Berikut contoh departemen tooling dalam mengontrol target yang sifatnya significant berhubungan dengan biaya, dalam membuat laporan, laporan dikemas sampai keluar data berupa trend bulanan dan tahunan untuk:
- Jumlah kerusakan Tooling
- Persentase Downtime Tooling
- Jumlah Biaya tooling
- Biaya per pcs untuk tool life
(untuk file excel silahkan hubungi email binapuraconsulting @gmail.com)
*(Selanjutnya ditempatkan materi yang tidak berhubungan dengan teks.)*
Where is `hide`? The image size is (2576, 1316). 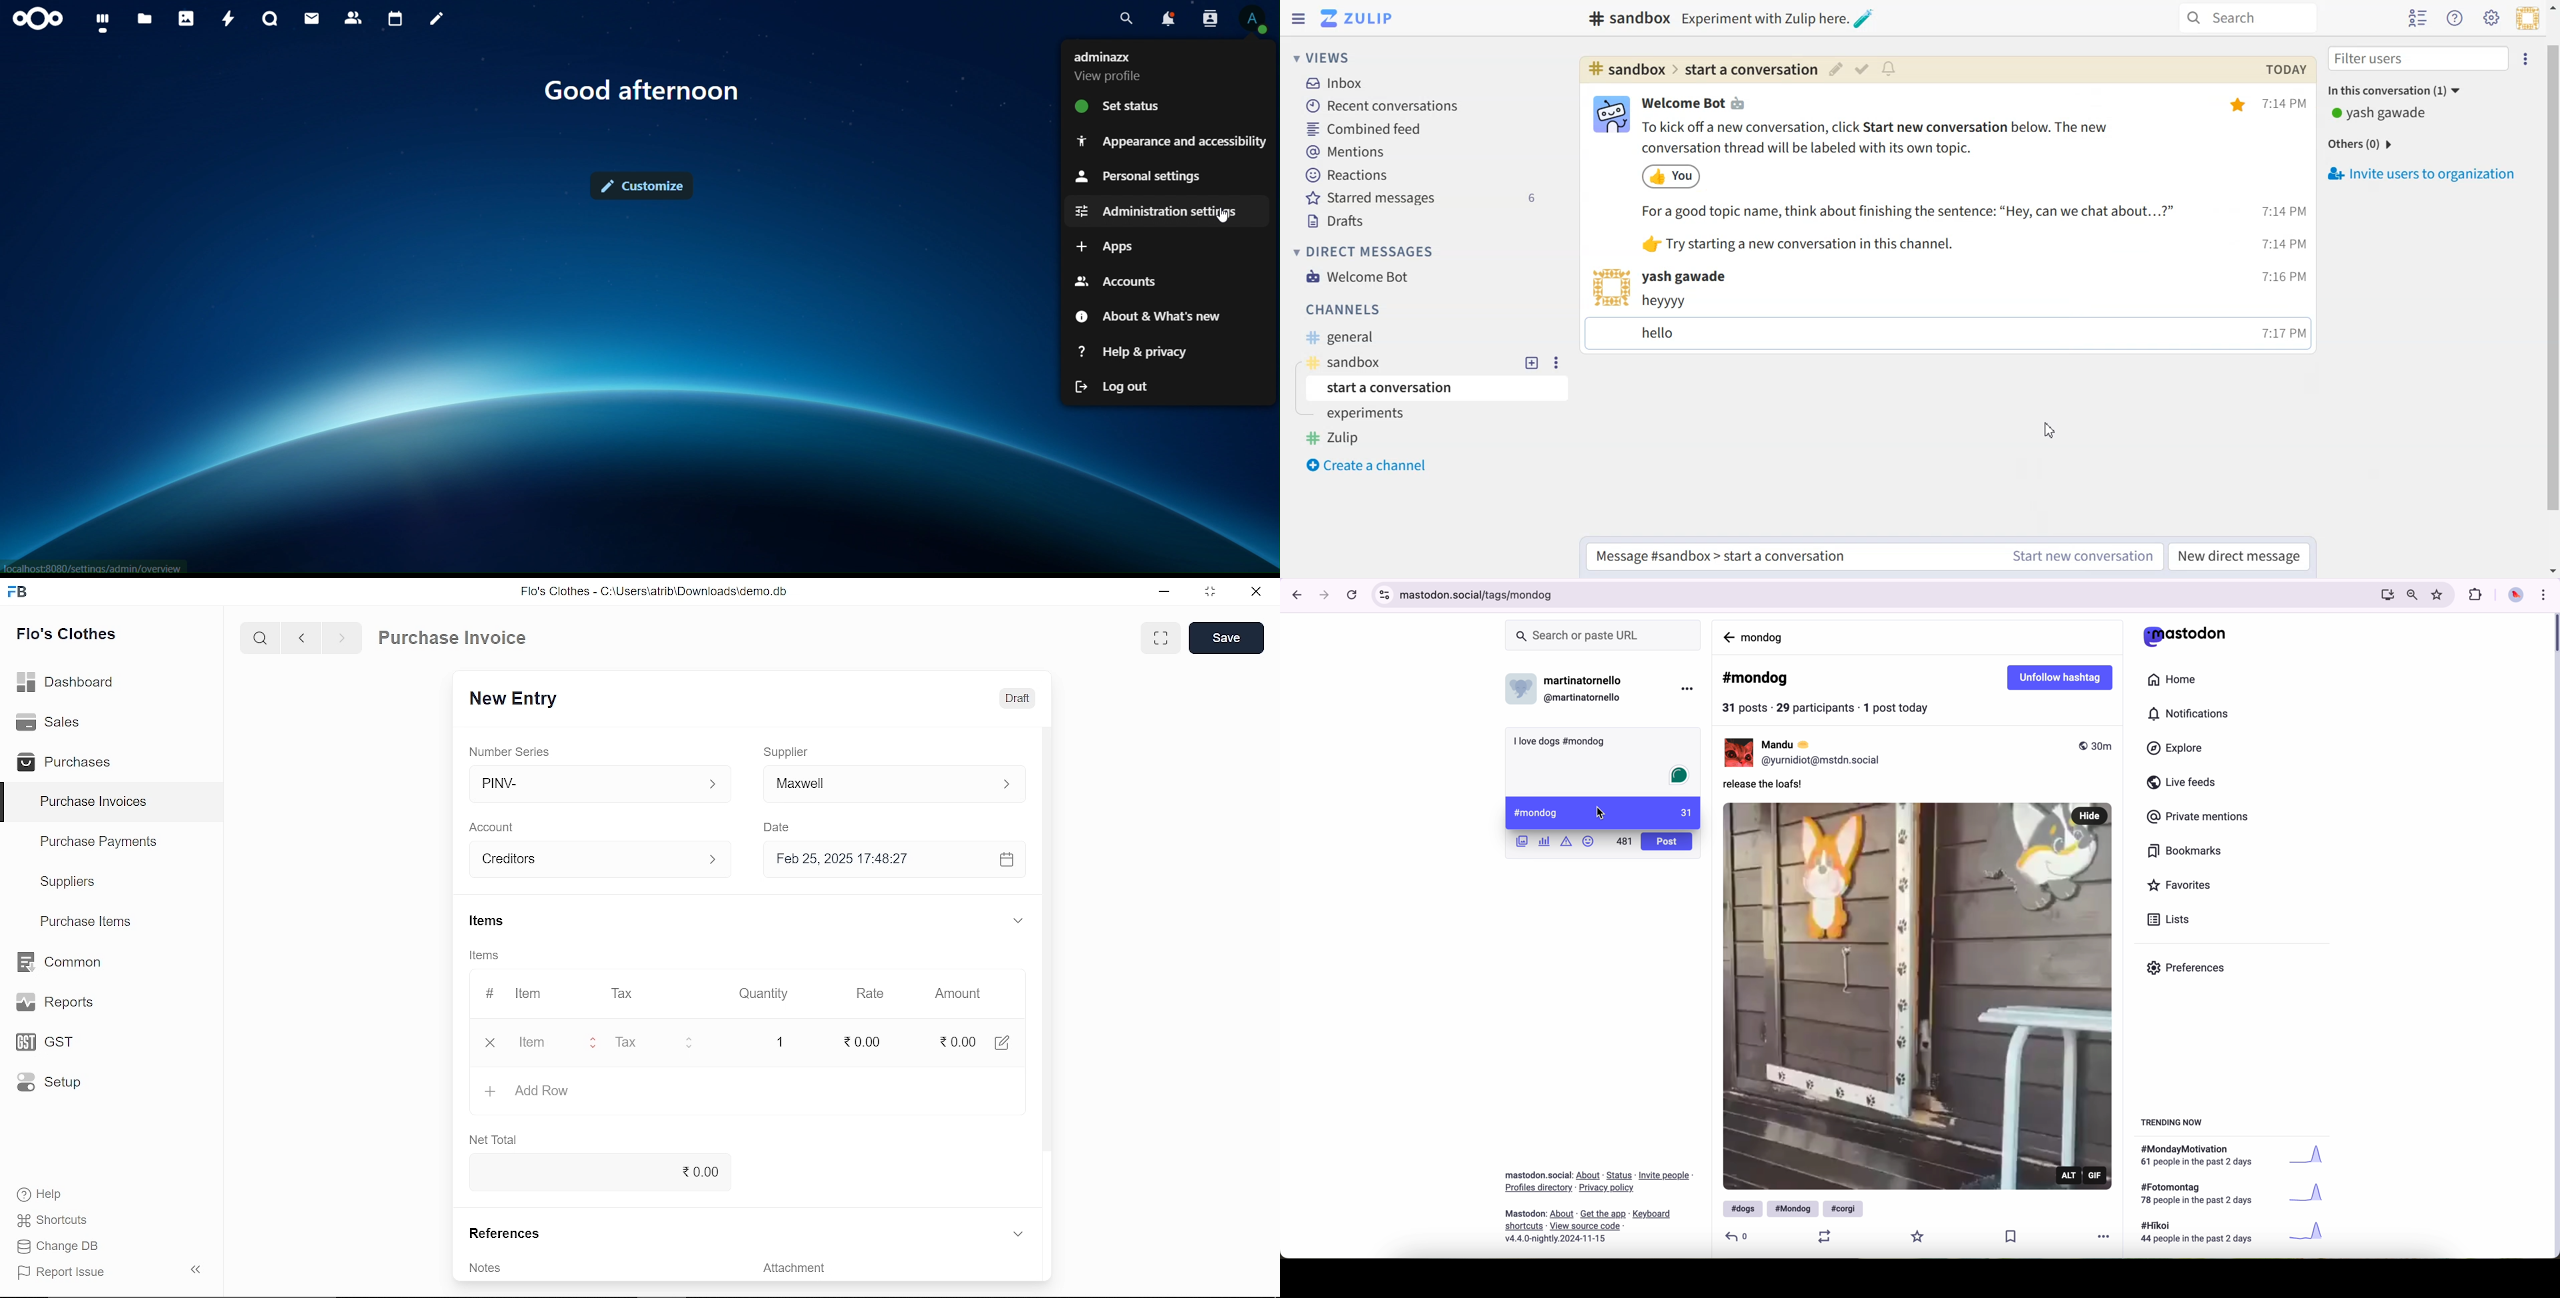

Untuk monitoring Cost of Poor Quality di IATF 16949 ada di pasal 9.3.2.1 dimana cost of poor quality baik internal dan external itu harus menjadi pembahasan meeting dengan manajemen. Saya yakin biaya terkait mutu (cost of poor quality) itu ada semua di departemen, tetapi sejauh mana kita mengidentifikasikan dalam bentuk laporan dan tindakan? Ingat, bahwa beban biaya ketika semakin besar, maka akan semakin memaksa kita untuk berpikir menganalisa penyebab dan tindakannya, apalagi masalah itu mempengaruhi target departemen atau perusahaan. Pertanyaan nya, sejauh mana target di tempat kita itu berkorelasi dengan nilai/beban biaya? Kalau pun sudah bagaimana memvisualisasikannya, apakah tepat analisanya, lalu sejuah mana efektifitas tindakannya?